(Records from a dataset)
⁂
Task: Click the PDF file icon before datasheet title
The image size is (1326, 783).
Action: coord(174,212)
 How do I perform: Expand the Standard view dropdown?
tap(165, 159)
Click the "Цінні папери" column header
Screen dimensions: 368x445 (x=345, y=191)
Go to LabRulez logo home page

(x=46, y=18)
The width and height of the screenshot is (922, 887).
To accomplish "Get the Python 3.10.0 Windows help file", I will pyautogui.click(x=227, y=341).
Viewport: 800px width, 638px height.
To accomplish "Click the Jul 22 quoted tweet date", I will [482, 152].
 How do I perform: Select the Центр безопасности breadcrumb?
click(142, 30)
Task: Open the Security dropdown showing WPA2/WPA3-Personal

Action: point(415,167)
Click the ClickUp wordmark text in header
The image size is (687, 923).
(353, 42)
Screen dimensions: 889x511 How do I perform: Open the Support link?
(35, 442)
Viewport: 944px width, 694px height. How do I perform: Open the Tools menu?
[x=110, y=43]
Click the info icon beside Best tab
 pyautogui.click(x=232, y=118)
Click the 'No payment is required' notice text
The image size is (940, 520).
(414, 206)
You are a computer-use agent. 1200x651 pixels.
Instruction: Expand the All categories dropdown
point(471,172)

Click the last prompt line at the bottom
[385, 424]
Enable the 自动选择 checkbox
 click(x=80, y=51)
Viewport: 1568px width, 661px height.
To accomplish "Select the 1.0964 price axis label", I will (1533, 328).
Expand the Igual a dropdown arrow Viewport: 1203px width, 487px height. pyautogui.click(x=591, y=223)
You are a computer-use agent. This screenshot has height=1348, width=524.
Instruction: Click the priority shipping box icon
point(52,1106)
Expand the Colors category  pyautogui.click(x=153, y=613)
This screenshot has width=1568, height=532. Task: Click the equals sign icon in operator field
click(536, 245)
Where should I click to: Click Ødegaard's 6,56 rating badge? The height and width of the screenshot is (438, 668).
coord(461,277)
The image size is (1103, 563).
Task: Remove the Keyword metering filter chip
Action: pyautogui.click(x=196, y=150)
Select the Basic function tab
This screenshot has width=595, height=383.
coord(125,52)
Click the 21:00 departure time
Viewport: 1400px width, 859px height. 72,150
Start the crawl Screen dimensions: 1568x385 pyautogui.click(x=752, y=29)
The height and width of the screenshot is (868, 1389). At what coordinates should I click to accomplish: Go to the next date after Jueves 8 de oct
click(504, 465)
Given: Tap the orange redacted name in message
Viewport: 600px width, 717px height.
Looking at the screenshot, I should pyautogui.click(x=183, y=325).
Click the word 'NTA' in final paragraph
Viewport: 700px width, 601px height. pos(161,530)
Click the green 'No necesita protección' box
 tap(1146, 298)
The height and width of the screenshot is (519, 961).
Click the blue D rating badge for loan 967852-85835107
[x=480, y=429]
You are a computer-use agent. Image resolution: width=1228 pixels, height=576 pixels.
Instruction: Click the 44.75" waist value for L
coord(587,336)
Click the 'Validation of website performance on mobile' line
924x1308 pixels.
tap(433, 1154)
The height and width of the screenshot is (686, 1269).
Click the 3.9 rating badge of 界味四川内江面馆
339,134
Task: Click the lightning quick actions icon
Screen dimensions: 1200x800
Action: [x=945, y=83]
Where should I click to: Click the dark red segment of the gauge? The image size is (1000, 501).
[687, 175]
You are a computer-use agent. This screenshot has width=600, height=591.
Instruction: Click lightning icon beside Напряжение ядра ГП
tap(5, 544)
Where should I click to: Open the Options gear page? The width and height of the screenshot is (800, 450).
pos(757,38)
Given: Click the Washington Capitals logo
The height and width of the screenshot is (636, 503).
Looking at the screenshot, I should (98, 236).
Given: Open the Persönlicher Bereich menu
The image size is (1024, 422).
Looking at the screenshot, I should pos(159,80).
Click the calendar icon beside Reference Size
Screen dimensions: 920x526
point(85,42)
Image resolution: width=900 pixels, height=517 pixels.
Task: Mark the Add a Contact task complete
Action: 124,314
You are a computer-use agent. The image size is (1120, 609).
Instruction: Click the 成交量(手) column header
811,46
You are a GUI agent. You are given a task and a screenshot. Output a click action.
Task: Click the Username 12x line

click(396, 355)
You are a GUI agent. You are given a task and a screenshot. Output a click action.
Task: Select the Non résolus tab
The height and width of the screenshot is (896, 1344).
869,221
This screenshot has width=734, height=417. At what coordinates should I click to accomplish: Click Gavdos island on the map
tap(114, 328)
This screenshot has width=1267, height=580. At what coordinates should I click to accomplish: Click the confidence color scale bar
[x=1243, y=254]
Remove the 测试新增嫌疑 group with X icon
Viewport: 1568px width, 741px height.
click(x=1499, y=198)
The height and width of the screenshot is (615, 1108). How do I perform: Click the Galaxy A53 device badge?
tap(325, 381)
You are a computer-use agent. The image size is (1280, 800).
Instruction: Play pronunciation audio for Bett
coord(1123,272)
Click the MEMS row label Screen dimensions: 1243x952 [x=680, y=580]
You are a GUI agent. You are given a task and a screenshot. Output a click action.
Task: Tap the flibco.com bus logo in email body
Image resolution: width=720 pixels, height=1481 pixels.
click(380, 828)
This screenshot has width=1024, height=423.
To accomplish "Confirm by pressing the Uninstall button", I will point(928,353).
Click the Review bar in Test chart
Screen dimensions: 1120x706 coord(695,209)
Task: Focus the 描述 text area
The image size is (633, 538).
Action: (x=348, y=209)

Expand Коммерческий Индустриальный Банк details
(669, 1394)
⁂
Assignment:
Return the number of lines in the data above that include the word "file", and nothing else.

Your response:
2